SOPE: Spectrum of Off-Policy Estimators

Authors: Christina Yuan, Yash Chandak, Stephen Giguere, Philip S. Thomas, Scott Niekum

NeurIPS 2021 | Conference PDF | Archive PDF | Plain Text | LLM Run Details

Reproducibility Variable Result LLM Response
Research Type Experimental We provide empirical evidence that estimators in this spectrum can be used to trade-off between the bias and variance of IS and SIS and can achieve lower mean-squared error than both IS and SIS. Additionally, we also establish a spectrum for doubly-robust and weighted version of these estimators.
Researcher Affiliation Academia Christina J. Yuan University of Texas at Austin cjyuan@cs.utexas.edu Yash Chandak University of Massachusetts ychandak@cs.umass.edu Stephen Giguere University of Texas at Austin sgiguere@cs.utexas.edu Philip S. Thomas University of Massachusetts pthomas@cs.umass.edu Scott Niekum University of Texas at Austin sniekum@cs.utexas.edu
Pseudocode No The paper does not contain structured pseudocode or algorithm blocks.
Open Source Code No The paper does not provide a statement or link indicating that the source code for the described methodology (SOPEn, W-SOPEn, DR-SOPEn) is open-source or publicly available.

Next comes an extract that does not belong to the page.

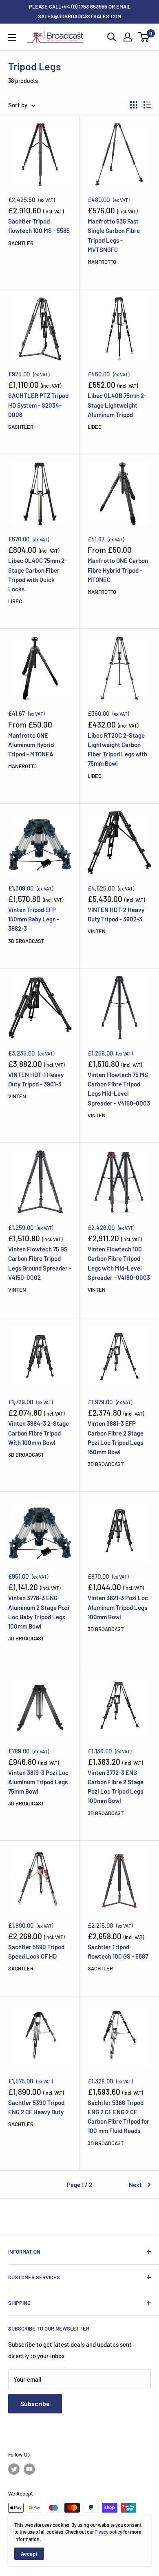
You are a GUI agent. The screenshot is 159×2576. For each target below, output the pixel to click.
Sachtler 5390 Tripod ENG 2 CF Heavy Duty (36, 2107)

It mentions using 'Caltech OPE Benchmarking Suite (COBS)' but not releasing their own code.
Open Datasets No The paper mentions using 'Graph and Toy Mountain Car environments' from the 'Caltech OPE Benchmarking Suite (COBS)', but does not provide concrete access information (link, DOI, specific citation) for a publicly available dataset used for training. It refers to environments and a benchmarking suite rather than specific datasets with access details.
Dataset Splits No The paper does not provide specific dataset split information (e.g., percentages, sample counts, or citations to predefined splits) for training, validation, or testing data. It only mentions 'different batch sizes of historical data'.
Hardware Specification No The paper does not provide specific hardware details (such as GPU/CPU models or memory specifications) used for running its experiments.
Software Dependencies No The paper does not provide specific ancillary software details with version numbers. It mentions using 'Caltech OPE Benchmarking Suite (COBS)' but does not specify its version or the versions of any other libraries or frameworks used.
Experiment Setup Yes The evaluation and behavior policies are e(a = 0) = 0.9 and b(a = 0) = 0.5 for the experiments on the Graph Domain and and e(a = 0) = 0.5 and b(a = 0) = 0.6 for the Toy Mountain Car domain.